I seriously doubt that either Chad or Lori would have any discomfort at all about taking a perk that was intended for hotel guests. I think the cars were left (or 'are at') somewhere other than a hotel parking lot with a trusting shuttle driver, but anything's possible in this case.
 
To me, Colby came across as very sincere in his interview. I found it strange he didn't even ask where Lori and the children were moving to, but he could have easily lied in an interview and claim he did ask. I am guessing he had his own family to worry about, and less so about his mother's family. I don't think he believed at any time Lori would harm JJ and Tylee.
 
So one thing I've been meaning to ask the LDS people here: It is my understanding that LDS view adoptive relationships as equivalent to blood relationships. Is that true? The answer could slightly impact some of the discussion here and our assumptions about peoples' motivations and attitudes.
I was adopted into a Momon family. I was sealed to them in the Temple and have always been considered the same as my brothers and sisters who were biologically my parent's children.
 
Nate was great, so professional. The grandparents were so emotional, and their pain must have pushed many listeners to share in that pain. He had some prosecutor on as well...I personally did not find her very enlightening....but the grandparents and Nate were riviting...IMO

So glad to hear this, although I feel terrible for the grandparents and all of the family that is hurting right now. I'm hoping I can find it on Hulu or something...
 
We don't even know the extent of the "adoption" -- was it a legal adoption or did Lori simply change Colby's name so he would have the same last name as his sister Tylee? I get what many are saying about their expectations regarding adoptive familial relationships, but it seems like the way things have been represented in this case there was almost no relationship developed with Colby's "adoptive" father's family. Lori's marriage to Joe only lasted about 3 years before divorce was filed in 2003 and then Lori married Charles in 2006. Colby seems to have considered Charles as his father, not Joe. MOO.

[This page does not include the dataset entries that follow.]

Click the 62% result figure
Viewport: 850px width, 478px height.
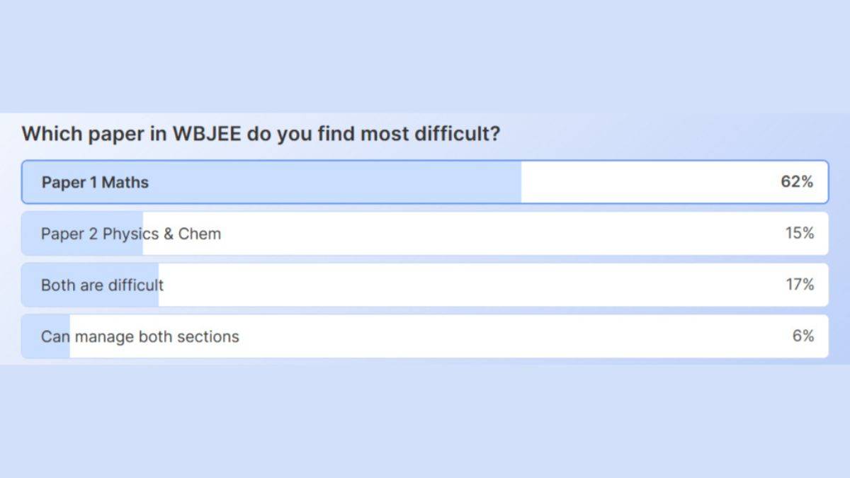[x=797, y=182]
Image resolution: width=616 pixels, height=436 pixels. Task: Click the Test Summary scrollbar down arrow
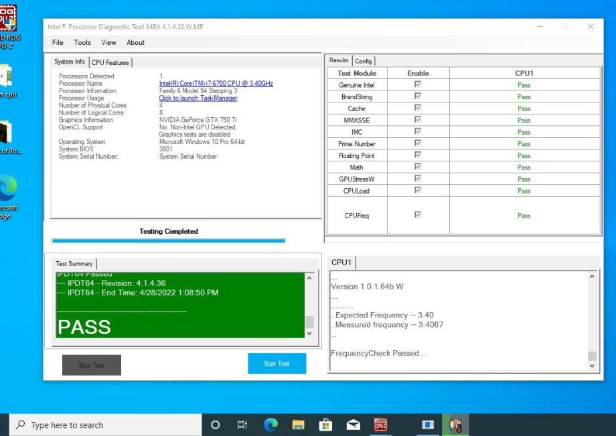click(x=309, y=333)
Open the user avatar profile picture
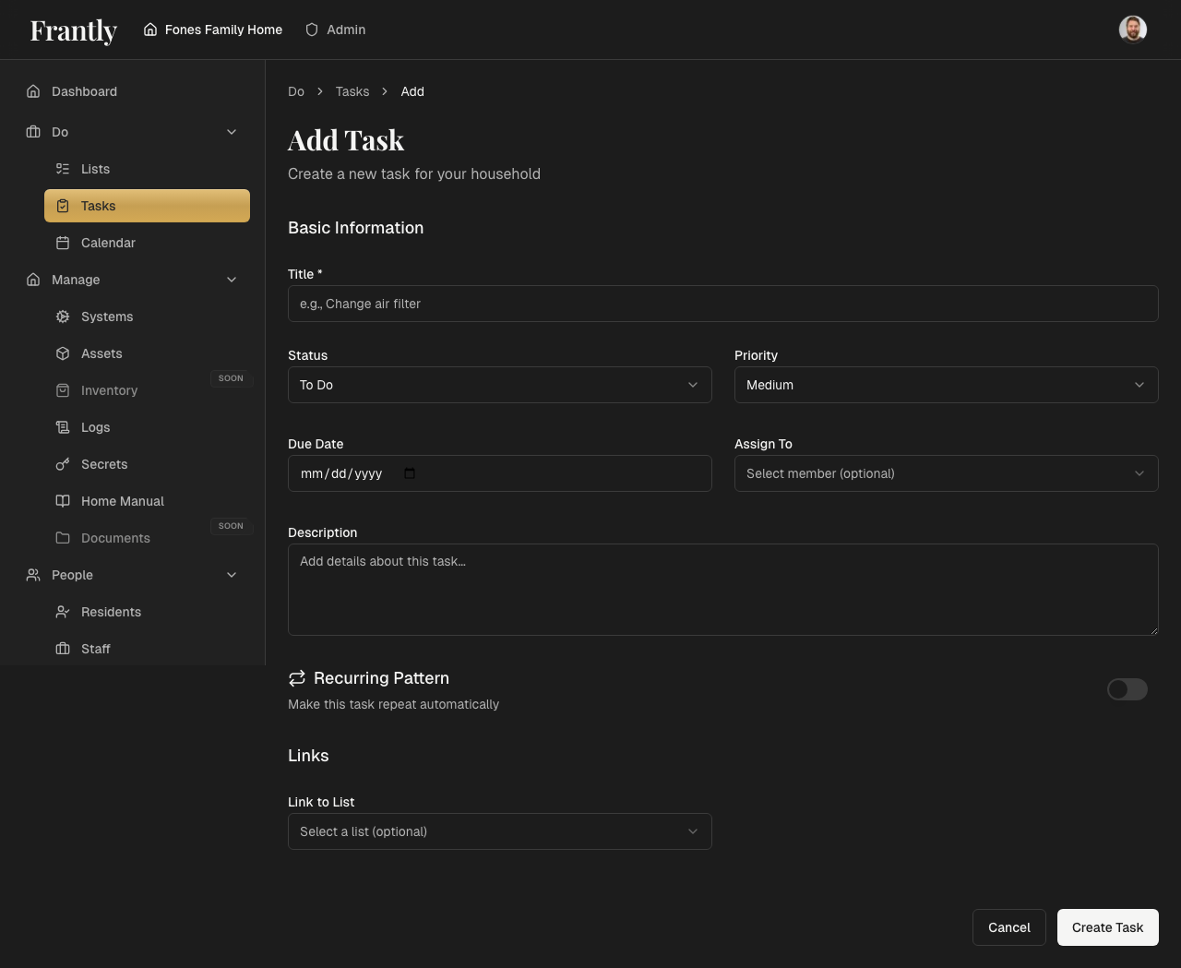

We are talking about a brief relationship over a decade ago followed by an acrimonious divorce and a mother (Lori) who moved her kids around from state to state. Is it really so hard to believe that Joe's family members hardly had any relationship with Tylee and Colby? I don't find it that surprising. I think it's admirable that Annie went to try to comfort Tylee after the death of Joe and also understandable that she chose to cut off contact because of Lori. Lori seems to have had that effect on many people. MOO.

I said about 13 threads ago that I seriously doubt everything that I thought and knew about these people, so I'm open to anything. But right now I'm just relying on Annie's understanding of the relationship between Joe and Colby and her use of the term "adoption."

You're right -- it's pretty obvious that the relationship (whether it's'father and son'... or just "Lori's 3rd husband" and "Lori's oldest child").....soured. But it seems like Annie tried to maintain things even after Lori's brother shot Joe. That would be a relationship dealbreaker for me.